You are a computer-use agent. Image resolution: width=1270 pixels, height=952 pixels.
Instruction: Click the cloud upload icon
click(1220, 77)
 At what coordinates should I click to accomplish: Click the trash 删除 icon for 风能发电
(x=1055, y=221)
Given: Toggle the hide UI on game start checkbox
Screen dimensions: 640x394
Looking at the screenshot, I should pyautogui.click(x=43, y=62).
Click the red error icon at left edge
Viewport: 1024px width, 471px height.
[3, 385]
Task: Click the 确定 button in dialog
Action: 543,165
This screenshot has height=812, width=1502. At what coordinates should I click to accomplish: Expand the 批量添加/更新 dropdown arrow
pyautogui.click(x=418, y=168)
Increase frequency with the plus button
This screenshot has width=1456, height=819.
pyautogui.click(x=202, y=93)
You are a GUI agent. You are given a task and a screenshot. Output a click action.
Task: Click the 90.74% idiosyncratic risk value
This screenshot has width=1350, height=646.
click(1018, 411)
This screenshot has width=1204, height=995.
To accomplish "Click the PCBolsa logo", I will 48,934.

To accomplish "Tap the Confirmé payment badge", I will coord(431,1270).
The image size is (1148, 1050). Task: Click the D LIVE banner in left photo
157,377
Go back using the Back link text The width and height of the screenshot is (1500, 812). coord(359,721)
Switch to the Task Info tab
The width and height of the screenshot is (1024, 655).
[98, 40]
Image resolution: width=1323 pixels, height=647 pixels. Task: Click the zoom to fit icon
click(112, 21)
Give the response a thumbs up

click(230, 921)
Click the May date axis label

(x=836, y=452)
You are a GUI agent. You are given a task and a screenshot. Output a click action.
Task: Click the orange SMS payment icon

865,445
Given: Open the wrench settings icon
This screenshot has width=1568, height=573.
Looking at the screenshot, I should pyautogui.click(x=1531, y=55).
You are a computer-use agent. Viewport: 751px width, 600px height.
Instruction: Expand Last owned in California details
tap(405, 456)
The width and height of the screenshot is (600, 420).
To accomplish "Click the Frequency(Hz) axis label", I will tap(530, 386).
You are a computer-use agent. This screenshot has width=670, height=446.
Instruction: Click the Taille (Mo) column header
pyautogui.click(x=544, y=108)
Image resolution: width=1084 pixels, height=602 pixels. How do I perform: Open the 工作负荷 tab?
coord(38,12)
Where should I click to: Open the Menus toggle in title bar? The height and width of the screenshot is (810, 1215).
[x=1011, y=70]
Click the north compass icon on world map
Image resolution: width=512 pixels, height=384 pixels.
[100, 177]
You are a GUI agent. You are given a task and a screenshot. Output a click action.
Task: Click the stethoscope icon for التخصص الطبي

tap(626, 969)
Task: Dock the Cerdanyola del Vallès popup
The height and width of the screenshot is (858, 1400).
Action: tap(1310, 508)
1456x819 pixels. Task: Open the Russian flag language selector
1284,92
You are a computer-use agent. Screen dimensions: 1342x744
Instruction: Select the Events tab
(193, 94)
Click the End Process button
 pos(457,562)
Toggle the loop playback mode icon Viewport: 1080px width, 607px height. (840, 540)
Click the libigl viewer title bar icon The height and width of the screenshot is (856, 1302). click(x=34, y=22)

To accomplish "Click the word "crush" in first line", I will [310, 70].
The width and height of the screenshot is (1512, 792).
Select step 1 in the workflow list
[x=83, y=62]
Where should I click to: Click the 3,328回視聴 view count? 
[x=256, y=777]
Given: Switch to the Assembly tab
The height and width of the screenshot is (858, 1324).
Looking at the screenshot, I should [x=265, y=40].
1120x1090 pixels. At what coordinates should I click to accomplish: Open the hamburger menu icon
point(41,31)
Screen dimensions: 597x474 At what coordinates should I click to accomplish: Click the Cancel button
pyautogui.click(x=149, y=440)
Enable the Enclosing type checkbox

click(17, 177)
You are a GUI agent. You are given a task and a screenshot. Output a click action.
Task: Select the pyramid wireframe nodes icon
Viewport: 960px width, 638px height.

TASK: Convert the stretch of items from the line containing "Image resolution: width=1084" through the line containing "[x=1011, y=70]" into a numbered list, leaving out any blank lines.

RESULT BELOW:
1. Image resolution: width=1084 pixels, height=602 pixels. How do I perform: Open the 工作负荷 tab?
2. coord(38,12)
3. Where should I click to: Open the Menus toggle in title bar? The height and width of the screenshot is (810, 1215).
4. [x=1011, y=70]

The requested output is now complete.